En resumen. La diferencia entre estos, depende del punto de vista: emigrante es el que se va, mientras que inmigrante es el que llega. El migrante, por su parte, es aquel que, simplemente, se desplaza de un lugar del que es originario a otro distinto. De modo que todo inmigrante y emigrante es, también, un migrante.

 

Cómo citar: "Diferencia entre emigrante, inmigrante y migrante". En: Diccionariodedudas.com. Disponible en: https://www.diccionariodedudas.com/diferencia-entre-emigrante-inmigrante-y-migrante/

«emigrante», «inmigrante» y «migrante» no significan lo mismo ...

https://www.fundeu.es/recomendacion/emigrante-inmigrante-migrante/

 

El Deseo de Dios:

Siempre ha sido el deseo de Dios que su pueblo se ocupe activamente de quienes llegan con distintas urgencias desde tierras lejanas. Prueba de ello, se manifiesta en las ordenanzas dadas a Israel en ley mosaica:

 

“Mostrad, pues, amor al extranjero, porque vosotros fuisteis extranjeros en la tierra de Egipto”. Deuteronomio 10:19; 14:29; 24:19-21; 26:12-13; 26:11

“El extranjero que resida con vosotros os será como uno nacido entre vosotros, y lo amarás como a ti mismo, porque extranjeros fuisteis vosotros en la tierra de Egipto; yo soy el SEÑOR vuestro Dios”. Levítico: 19:10; 19:34; 23:22; 25:35

 

El desafío para la iglesia de hoy se ve en los siguientes pasajes neo testamentarios.

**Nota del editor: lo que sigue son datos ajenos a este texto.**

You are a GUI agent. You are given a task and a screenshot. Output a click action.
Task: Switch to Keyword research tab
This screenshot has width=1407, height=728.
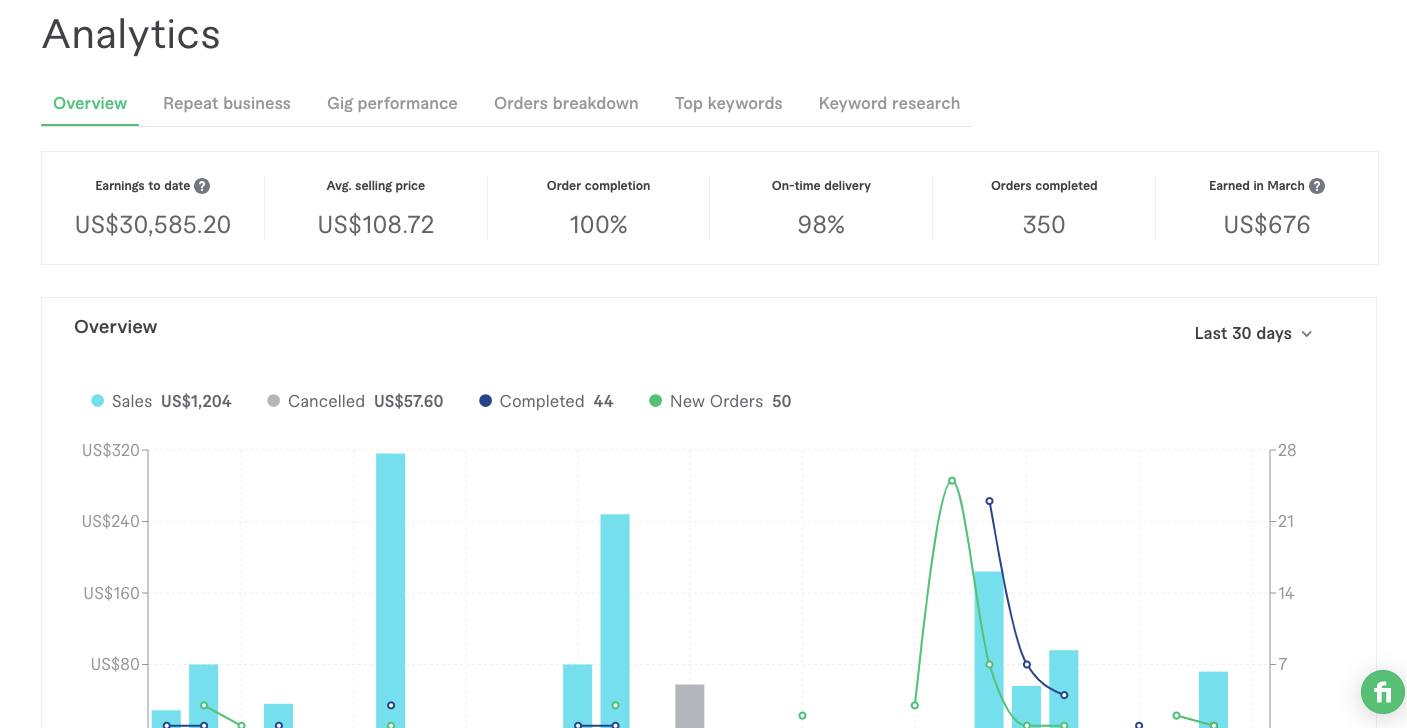(x=889, y=103)
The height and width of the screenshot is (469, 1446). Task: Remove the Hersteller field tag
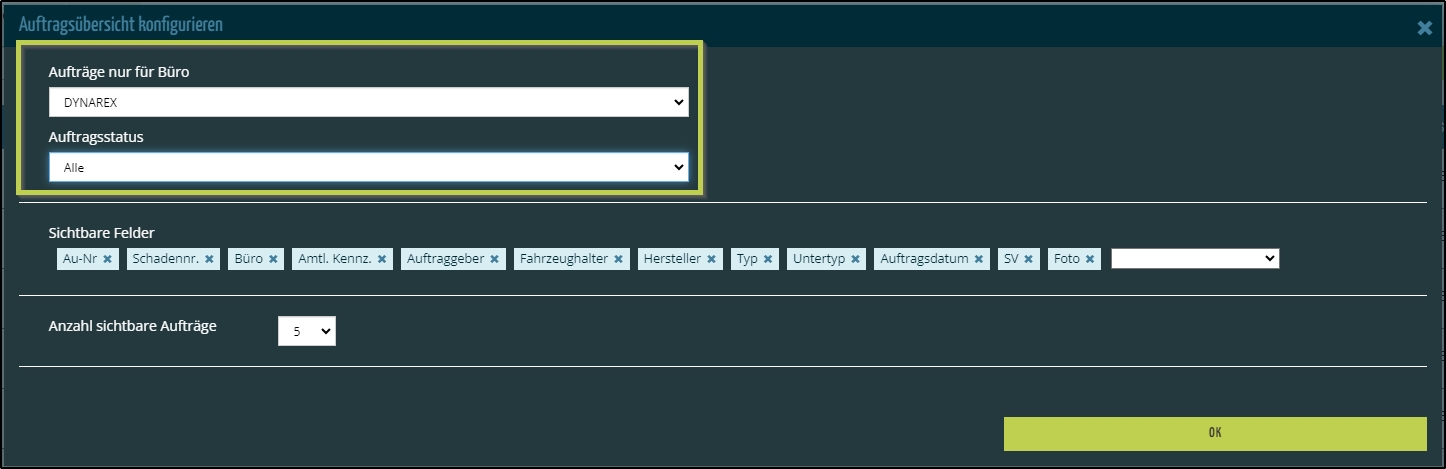[x=711, y=259]
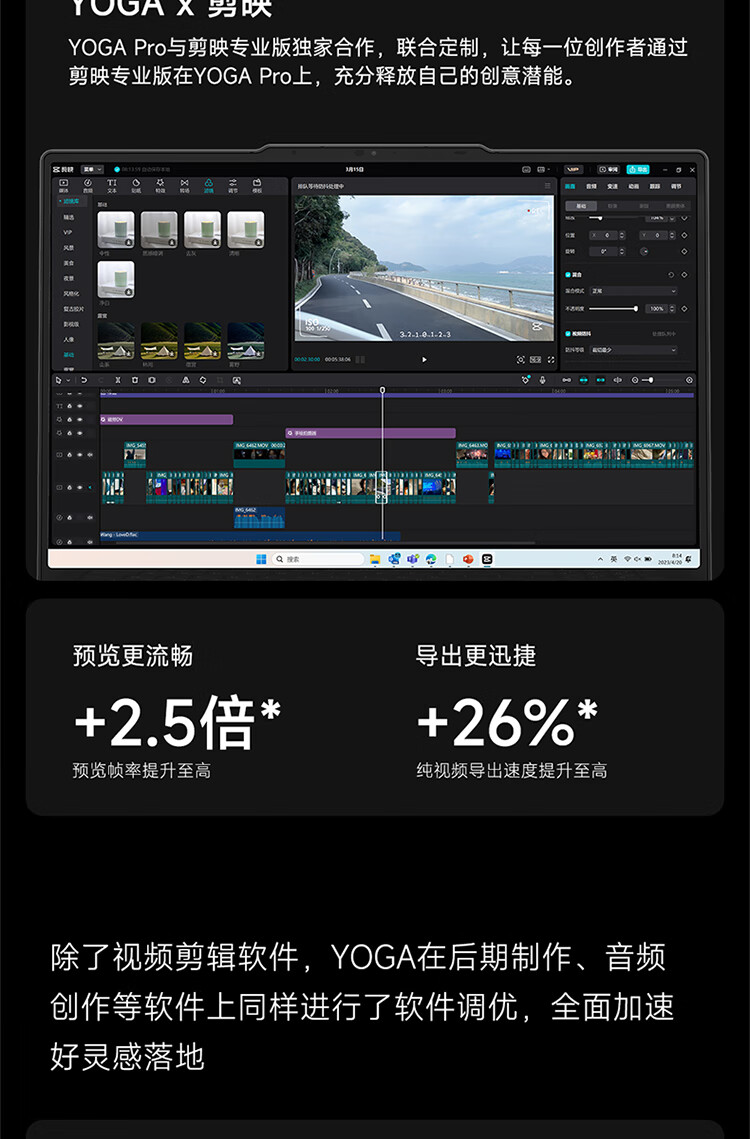Enter fullscreen preview with the expand icon
This screenshot has width=750, height=1139.
click(550, 359)
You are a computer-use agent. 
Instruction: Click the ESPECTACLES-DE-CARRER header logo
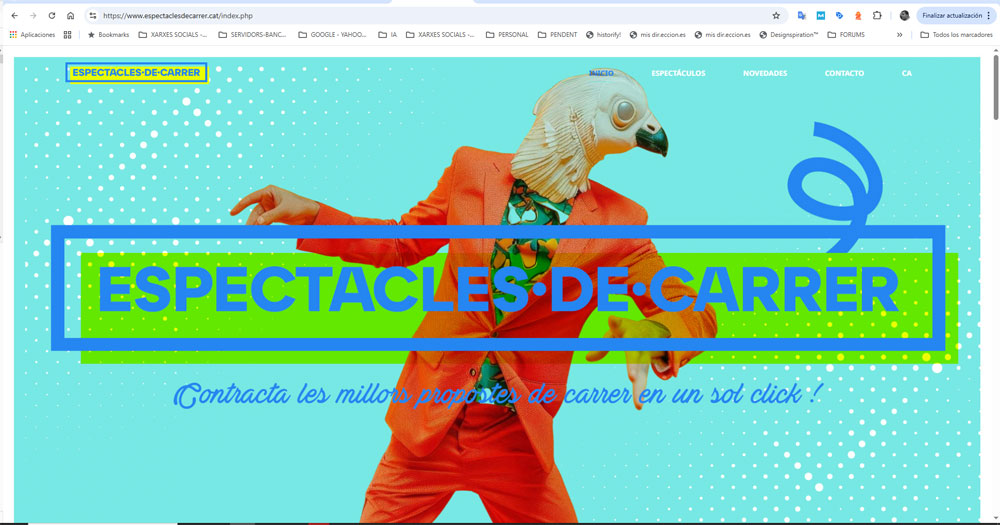[x=136, y=72]
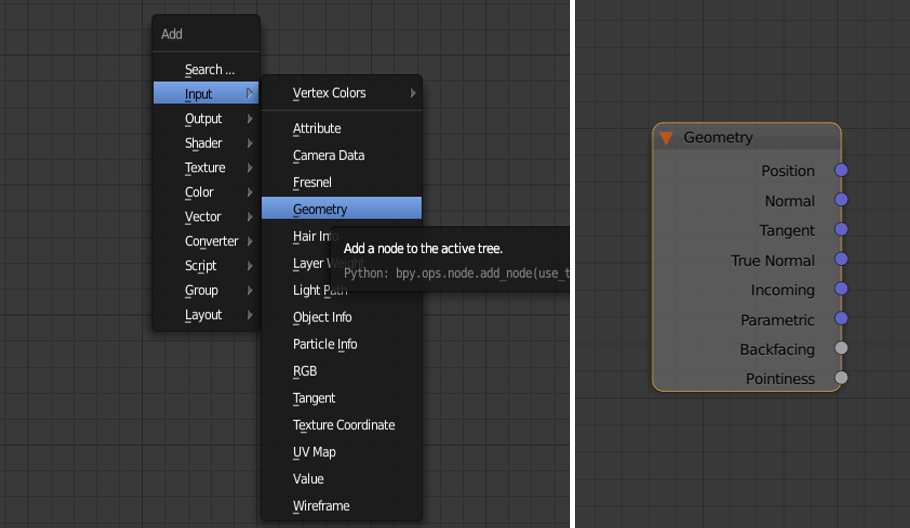Click Search in the Add menu
This screenshot has width=910, height=528.
[x=209, y=70]
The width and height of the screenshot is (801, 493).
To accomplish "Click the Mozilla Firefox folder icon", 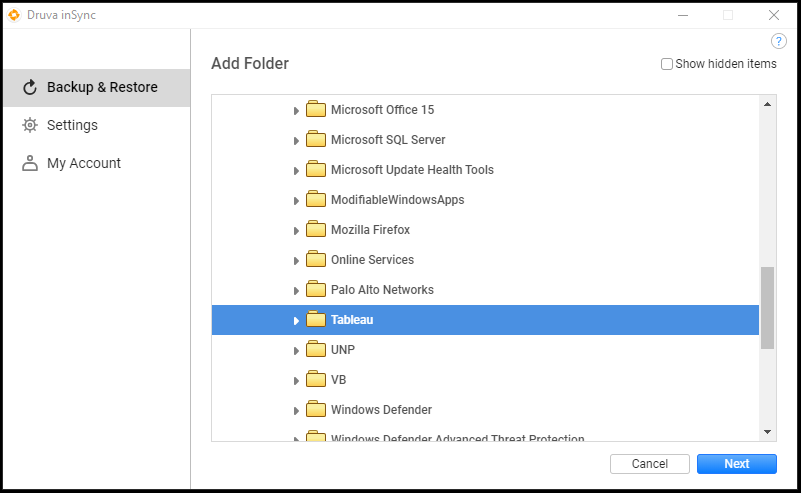I will pyautogui.click(x=316, y=230).
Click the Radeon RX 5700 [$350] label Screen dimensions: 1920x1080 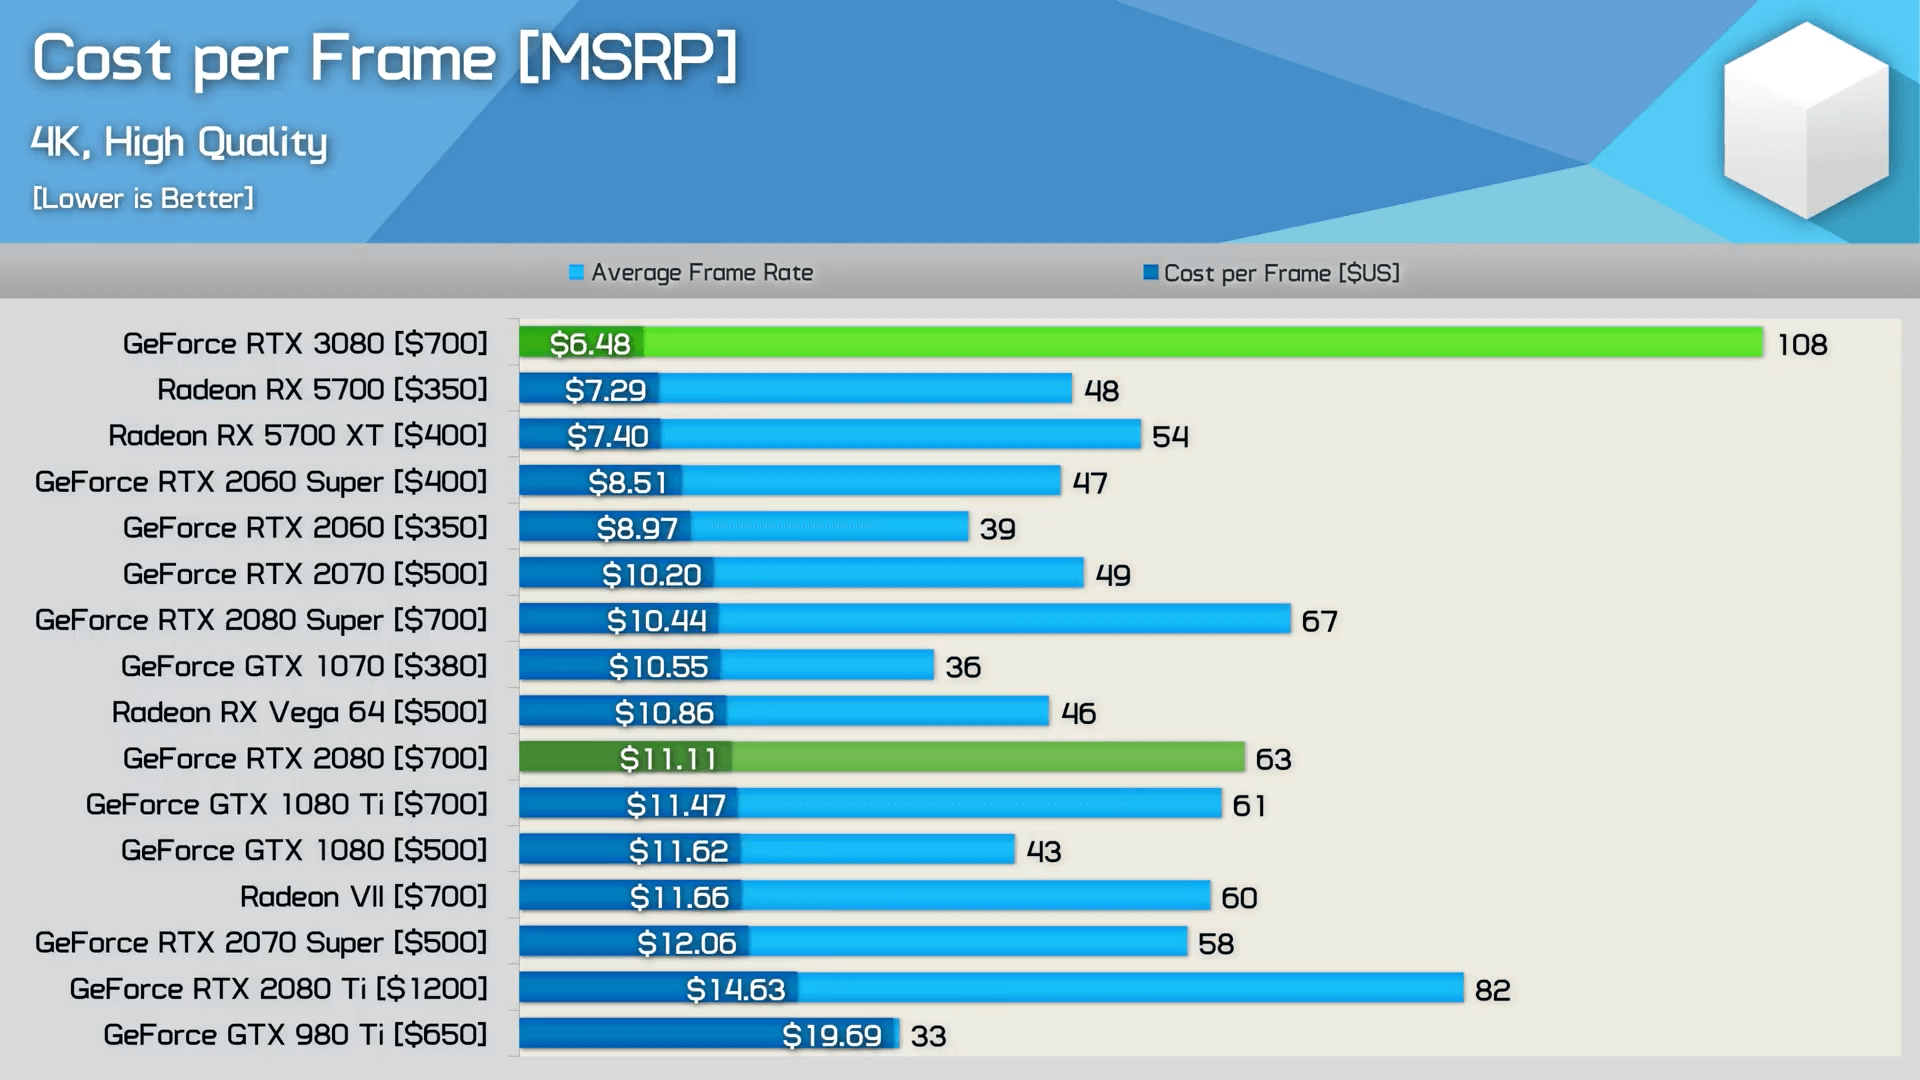(x=322, y=389)
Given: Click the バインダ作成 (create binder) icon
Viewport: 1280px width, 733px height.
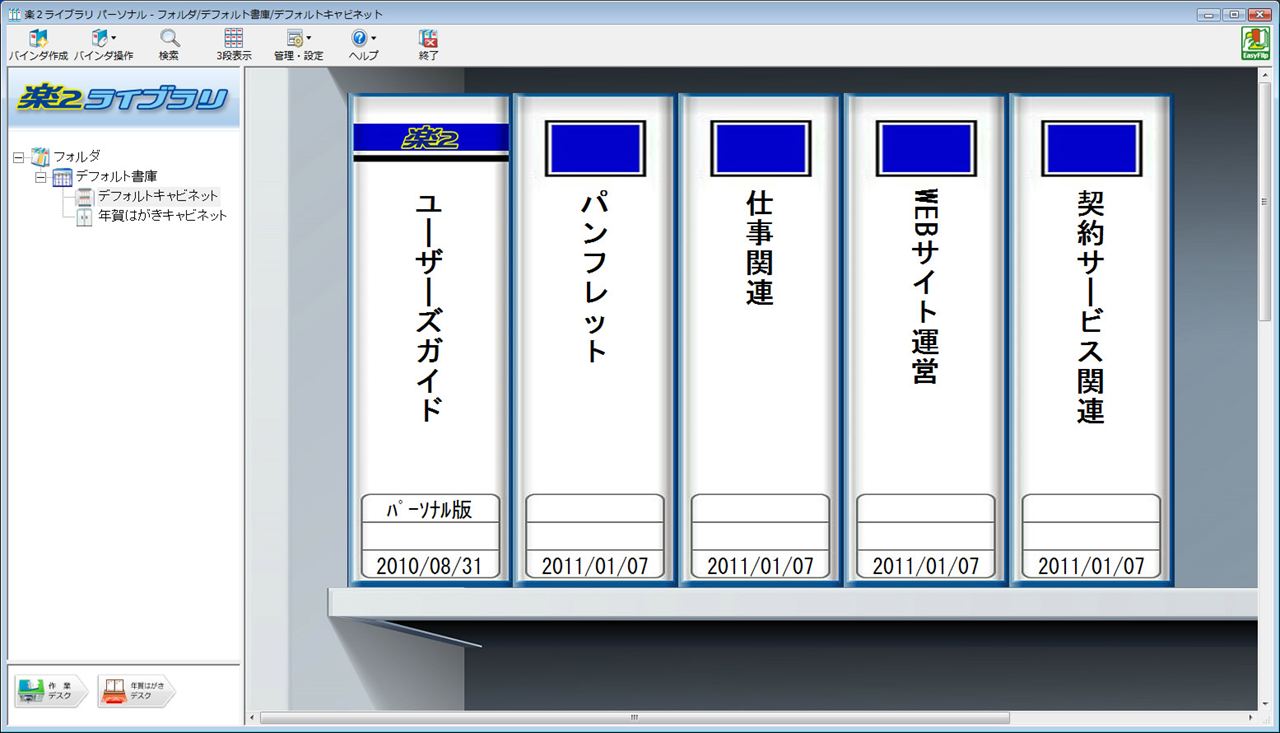Looking at the screenshot, I should click(38, 40).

“Porque tuve hambre, y me disteis de comer; tuve sed, y me disteis de beber; fui forastero, y me recibisteis…” Mateo 25:35-44    Además le invito a leer 1 Timoteo 5:10;

3 Juan 5; hebreos 13:2

 

El fenómeno de la migración se está dando en muchas partes del mundo y las actuales políticas de los estados se han hecho absolutamente insuficientes para atenderlo.

¿Qué podemos hacer como Iglesia? No es tan complejo si vamos a la escritura y la obedecemos en plenitud. Por ser el deseo de Dios, esforcémonos por entender y “atender” al extranjero. En Maranatha, por ejemplo; ya estamos haciendo clases de español a los hermanos haitianos, (pronto comenzaremos un discipulado especial para ellos) hemos procurado atender la necesidad de abrigo, vivienda y trabajo para todos los migrantes que hemos conocido. El desafío no es menor, la iglesia de Cristo debe ser una verdadera ayuda para aquel que viene buscando mejores oportunidades a nuestro país. Hay responsabilidades para los inmigrantes, sin duda, como también para nosotros. Para ellos, sumarse a una sociedad procurando ser un aporte y para nosotros ser un verdadero aporte de bendición para sus vidas.